- _Problem statement_
Arrange the lines of the records below as a Markdown table with the columns "Row" and "Line", numbering each row and skipping blank lines. Omit the pictures.

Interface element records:
═══

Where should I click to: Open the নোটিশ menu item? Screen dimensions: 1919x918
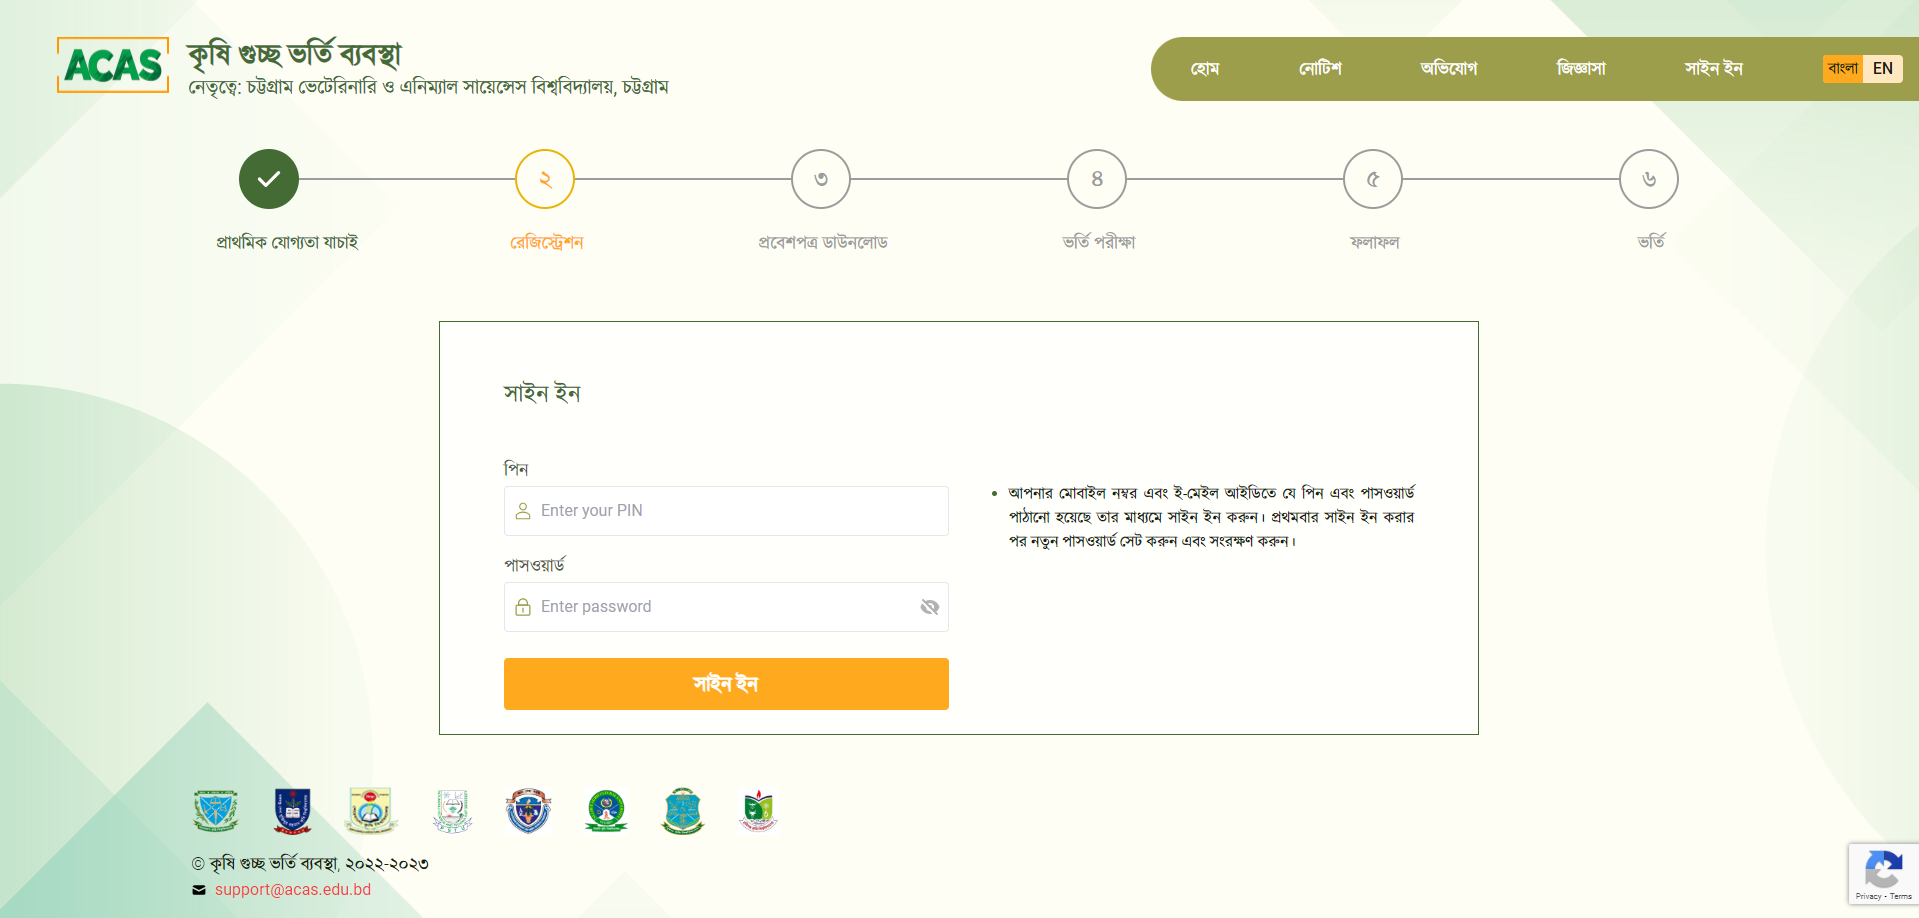(x=1320, y=69)
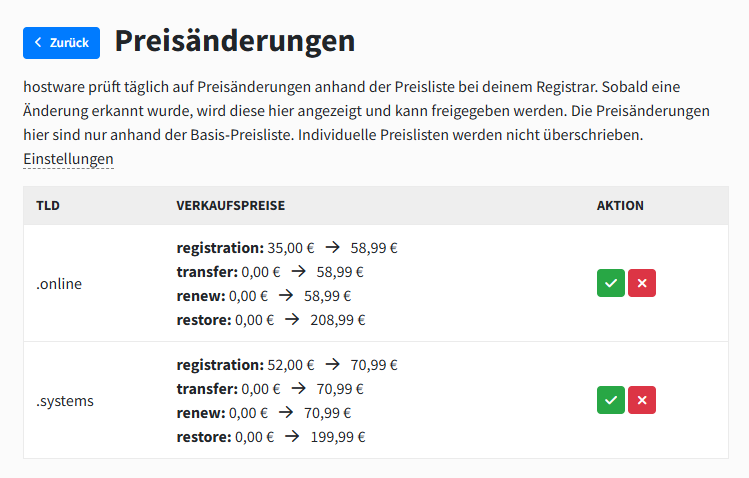Approve the .online price change
749x478 pixels.
click(x=611, y=284)
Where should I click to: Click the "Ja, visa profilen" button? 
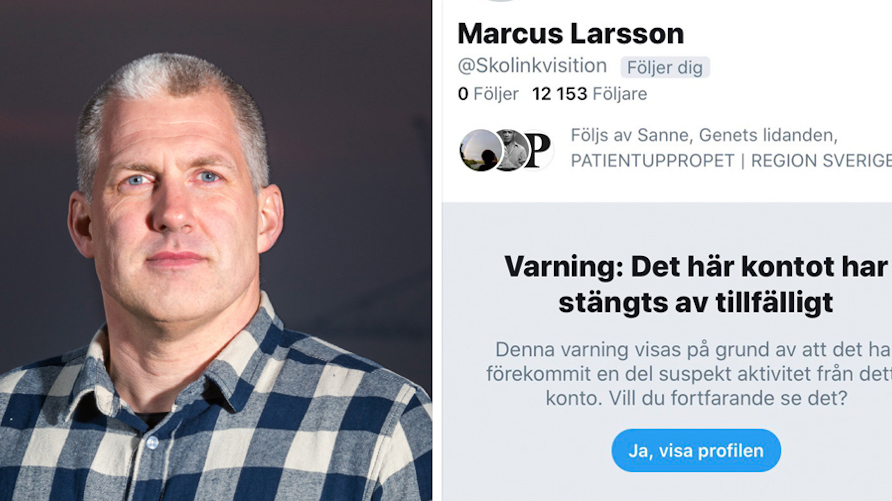pyautogui.click(x=696, y=450)
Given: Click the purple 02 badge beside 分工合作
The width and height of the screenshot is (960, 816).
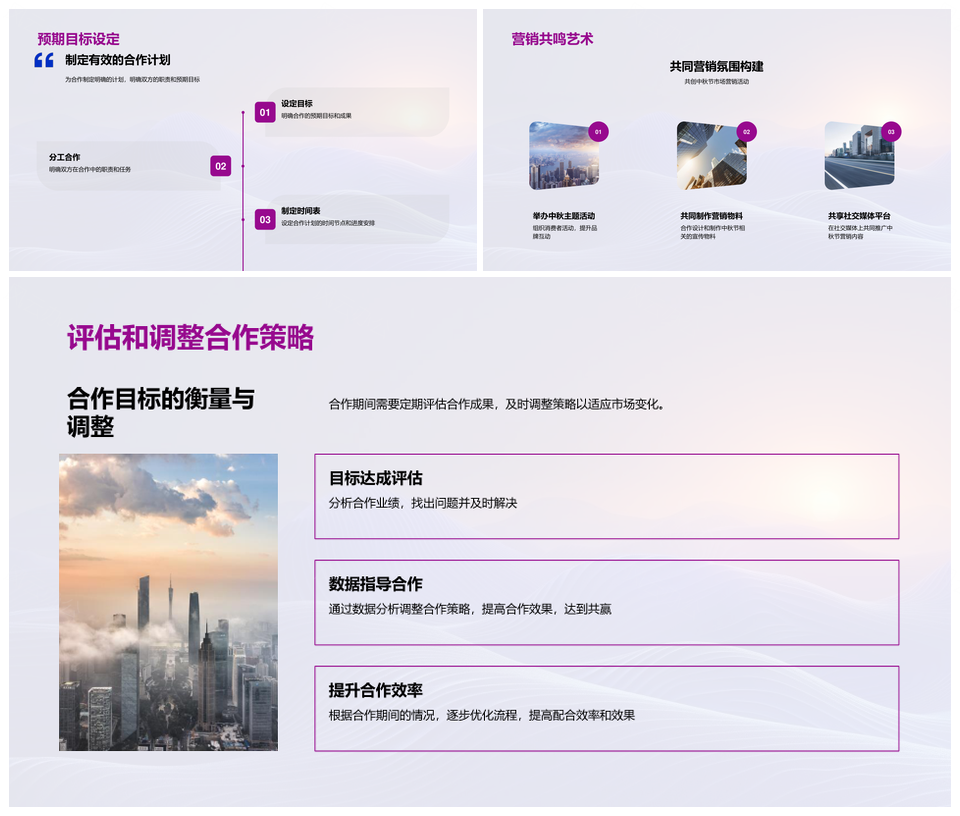Looking at the screenshot, I should [x=221, y=166].
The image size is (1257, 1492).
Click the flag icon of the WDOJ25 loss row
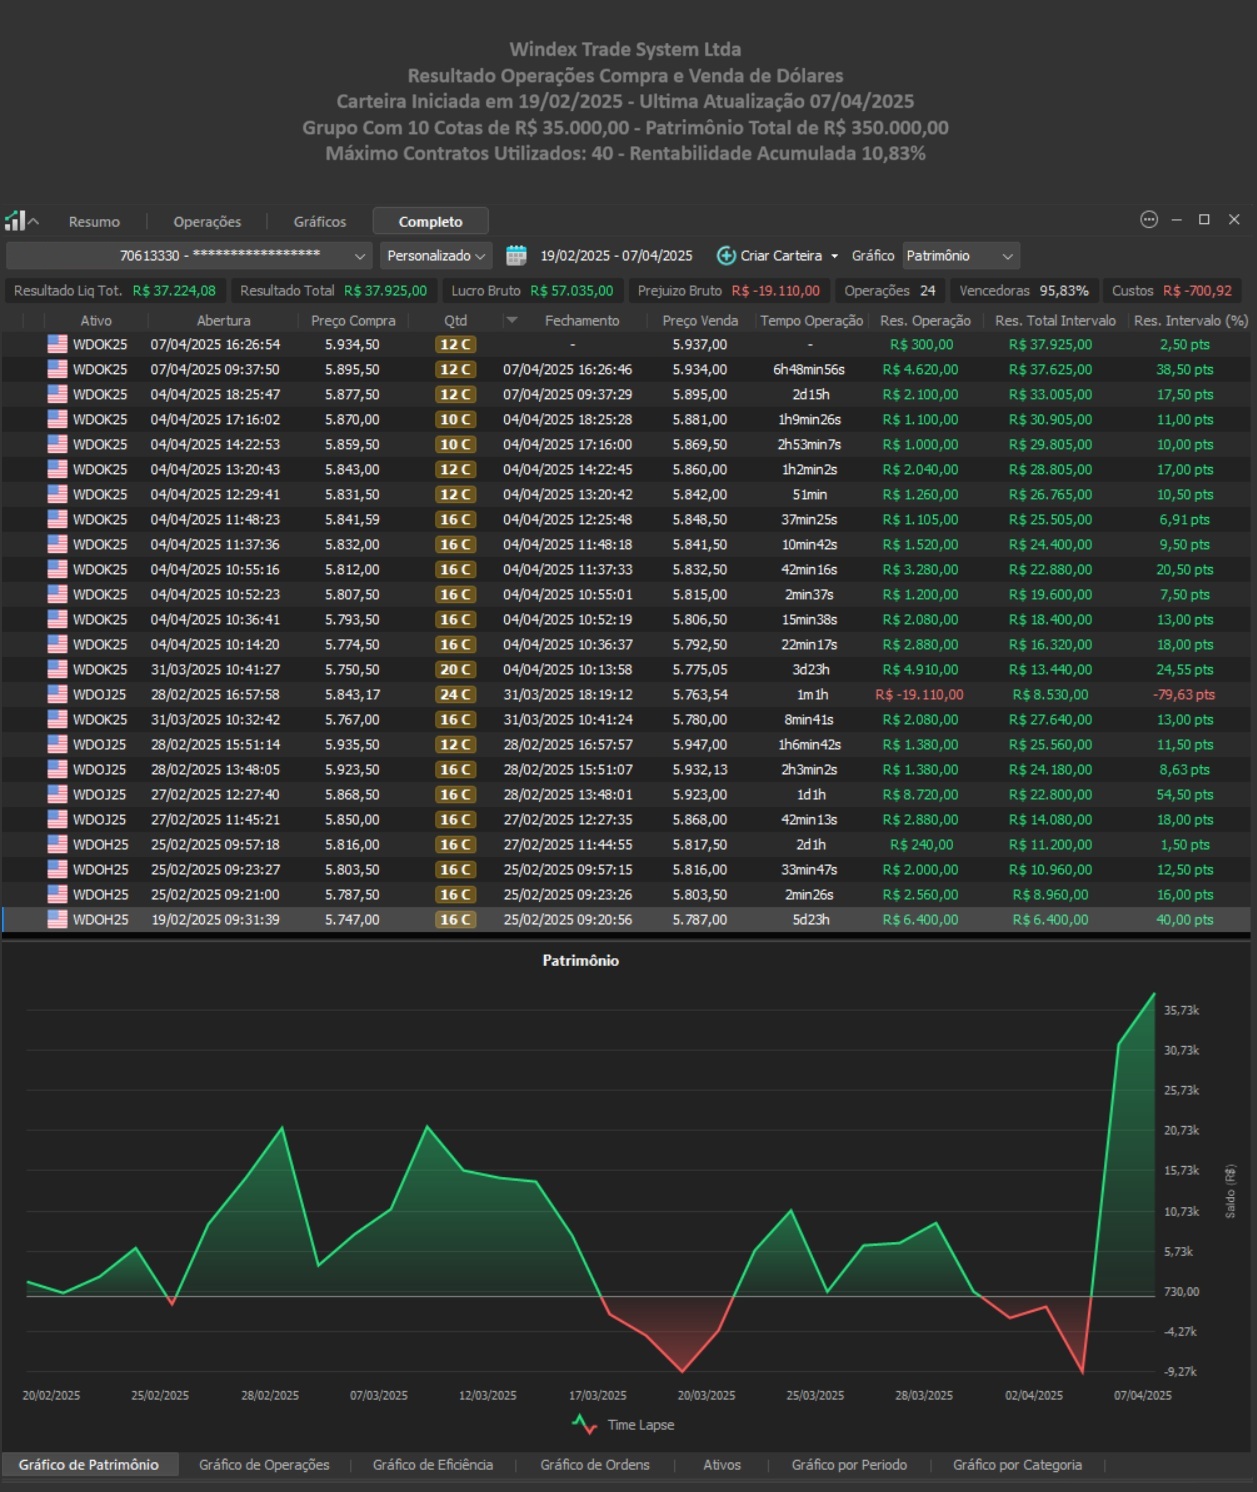pyautogui.click(x=57, y=695)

═══

- _Task output_
| Row | Line |
|---|---|
| 1 | Where should I click to: Open the নোটিশ menu item? Screen dimensions: 1919x918 |
| 2 | (x=1320, y=69) |
| 3 | Approve the .online price change |
| 4 | 749x478 pixels. |
| 5 | click(x=611, y=284) |
| 6 | Where should I click to: Click the "Ja, visa profilen" button?  |
| 7 | pyautogui.click(x=696, y=450) |
| 8 | Given: Click the purple 02 badge beside 分工合作 |
| 9 | The width and height of the screenshot is (960, 816). |
| 10 | Looking at the screenshot, I should [x=221, y=166]. |
| 11 | The image size is (1257, 1492). |
| 12 | Click the flag icon of the WDOJ25 loss row |
| 13 | pyautogui.click(x=57, y=695) |